落穂日記

映画や本などの感想を主に書いてます。人権問題、ボランティア活動などについてもたまに。

湖で迷子

2020年09月30日 | movie
『マティアス&マキシム』

マティアス(ガブリエル・ダルメイダ・フレイタス)の父はアメリカ・シカゴで働く弁護士。まもなくオーストラリアに移り住むという幼馴染みのマキシム(グザヴィエ・ドラン)の頼みで父に紹介状を出してもらおうとするのだが…。
審査員賞を受賞した2014年の『Mommy マミー』に続いてカンヌ映画祭コンペティション部門に出品されたカナダの若き奇才グザヴィエ・ドラン監督・主演作。

あのー。皆さまパーティーはお好きですか。
実を申しますとわたくしパーティーが大の苦手でございまして。もうどういう顔して何してればいいんだか、全然わかんなくなっちゃうんだよね。そもそもパーティーって何が楽しいのかな?っていうくらい、苦手です。
それは若いころからわりとそうだったけど(まだ若けりゃ酔っ払っちゃえばなんだってよかったので)、歳を追うごとにより苦手になってってます。いまは酒も飲まないので、それこそパーティーなんかいく意味がない。

くどくど自分の苦手意識を書くには理由がある。
この映画、全体のほぼ半分のシーンがパーティーなんだよね。もう何かっちゅうとパーティーばっかりやってる。パーティーじゃなければナイトクラブで遊び呆けてる。ナイトクラブじゃなければ誰かの山荘に集まって酒盛り。ひたすらパーティー、ゲーム、意味のないおしゃべり。
正直ついていけない。あーうるせーって感じ。
それでね、マティアスとマキシムもなんかついてけてないのよ。上辺はなんとなく楽しそうにしてるつもりっぽいんだけど、ずうっと心ここにあらずというか、上の空。

きっかけはある日のパーティーに来た友だちの妹(カミーユ・フェルトン)に頼まれて、学校の課題で撮る映画のワンシーンでキスをしたこと。
と、宣伝ではいっている。予告編でもそうなっている。
ところがどっこい、とくるのがやはり映画、やはりそこは天才ドランの真骨頂でございます。

ドランは『君の名前で僕を呼んで』にインスパイアされてこの作品を撮ったというけど、確かに『君の〜』と題材は完全にシンクロしている。

> [記録データ]:
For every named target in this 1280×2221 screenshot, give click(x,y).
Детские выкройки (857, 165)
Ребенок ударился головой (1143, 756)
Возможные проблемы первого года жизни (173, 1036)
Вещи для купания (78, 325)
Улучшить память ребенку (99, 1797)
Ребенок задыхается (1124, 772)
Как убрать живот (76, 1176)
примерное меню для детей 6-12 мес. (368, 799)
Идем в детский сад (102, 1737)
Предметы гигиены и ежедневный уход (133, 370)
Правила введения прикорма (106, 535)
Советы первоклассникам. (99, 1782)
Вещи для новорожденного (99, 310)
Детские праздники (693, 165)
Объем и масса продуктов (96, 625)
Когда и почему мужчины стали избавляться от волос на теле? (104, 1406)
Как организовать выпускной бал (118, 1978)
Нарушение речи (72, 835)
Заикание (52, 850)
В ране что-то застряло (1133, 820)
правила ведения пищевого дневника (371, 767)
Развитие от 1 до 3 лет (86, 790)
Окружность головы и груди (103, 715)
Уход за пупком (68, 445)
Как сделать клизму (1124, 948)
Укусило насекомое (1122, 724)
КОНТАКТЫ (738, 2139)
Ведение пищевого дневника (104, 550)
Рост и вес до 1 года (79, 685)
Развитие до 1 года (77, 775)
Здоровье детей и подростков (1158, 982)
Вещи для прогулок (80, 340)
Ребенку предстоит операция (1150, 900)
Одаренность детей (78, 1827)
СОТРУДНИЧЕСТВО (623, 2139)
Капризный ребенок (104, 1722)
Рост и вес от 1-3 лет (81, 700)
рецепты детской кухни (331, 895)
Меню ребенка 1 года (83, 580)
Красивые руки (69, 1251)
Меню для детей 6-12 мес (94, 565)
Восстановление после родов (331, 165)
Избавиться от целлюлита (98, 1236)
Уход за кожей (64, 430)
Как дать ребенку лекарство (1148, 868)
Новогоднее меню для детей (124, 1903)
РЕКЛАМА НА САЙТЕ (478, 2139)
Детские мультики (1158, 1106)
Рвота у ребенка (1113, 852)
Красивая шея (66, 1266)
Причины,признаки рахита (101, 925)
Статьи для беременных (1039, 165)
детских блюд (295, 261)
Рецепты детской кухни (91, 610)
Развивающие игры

> [課題 1]:
『マティアス&マキシム』の感想文について、次の問いに答えてください。
(a) マティアスの父はどこで何の仕事をしていますか。
(b) マキシムはまもなくどこへ移り住みますか。
(c) ドランがこの作品を撮るうえでインスパイアされた映画は何ですか。
> [課題 2]:
『マティアス&マキシム』の感想文の「実を申しますとわたくしパーテ」から「ーム、意味のないおしゃべり。」までを、「ナイトクラブ」を「ディスコ」に替えて手直ししてください。
> [課題 3]:
『マティアス&マキシム』の感想文を、最後の文の後から書き継いでください。

> [模範解答 1]:
(a) アメリカ・シカゴで弁護士として働いています。
(b) オーストラリアです。
(c) 『君の名前で僕を呼んで』です。

> [模範解答 2]:
実を申しますとわたくしパーティーが大の苦手でございまして。もうどういう顔して何してればいいんだか、全然わかんなくなっちゃうんだよね。そもそもパーティーって何が楽しいのかな?っていうくらい、苦手です。
それは若いころからわりとそうだったけど(まだ若けりゃ酔っ払っちゃえばなんだってよかったので)、歳を追うごとにより苦手になってってます。いまは酒も飲まないので、それこそパーティーなんかいく意味がない。

くどくど自分の苦手意識を書くには理由がある。
この映画、全体のほぼ半分のシーンがパーティーなんだよね。もう何かっちゅうとパーティーばっかりやってる。パーティーじゃなければディスコで遊び呆けてる。ディスコじゃなければ誰かの山荘に集まって酒盛り。ひたすらパーティー、ゲーム、意味のないおしゃべり。

> [模範解答 3]:
マティアスもマキシムももう30歳、マティアスには婚約者もいる。ふたりとも父親はいなくて、マキシムはカナダにおいていく母親(アンヌ・ドルヴァル)の心配ばかりしている。伯母に後見人を頼み、自分がいなくても母親が生活していけるように段取るのに必死の、旅立ち前の数日間。互いのことがどうしてこんなに気になるのか、あのキスの瞬間がふたりの何を変えてしまったのか、ただわからなくて戸惑うばかりなのに、出発の日はどんどん迫ってくる。自分が自分でなくなるような焦燥感、自らが何者であったかを見失いかけている不安感。払拭したくてもそれはどこか甘く、せつなく、胸の奥を熱く焦がす。
画面にいちいち「出発1週間前」とかなんとか時系列がテロップで出てくるんだけど、これも最後の最後に「あーっそういう意味でしたかあー!」としてやられた感満載です。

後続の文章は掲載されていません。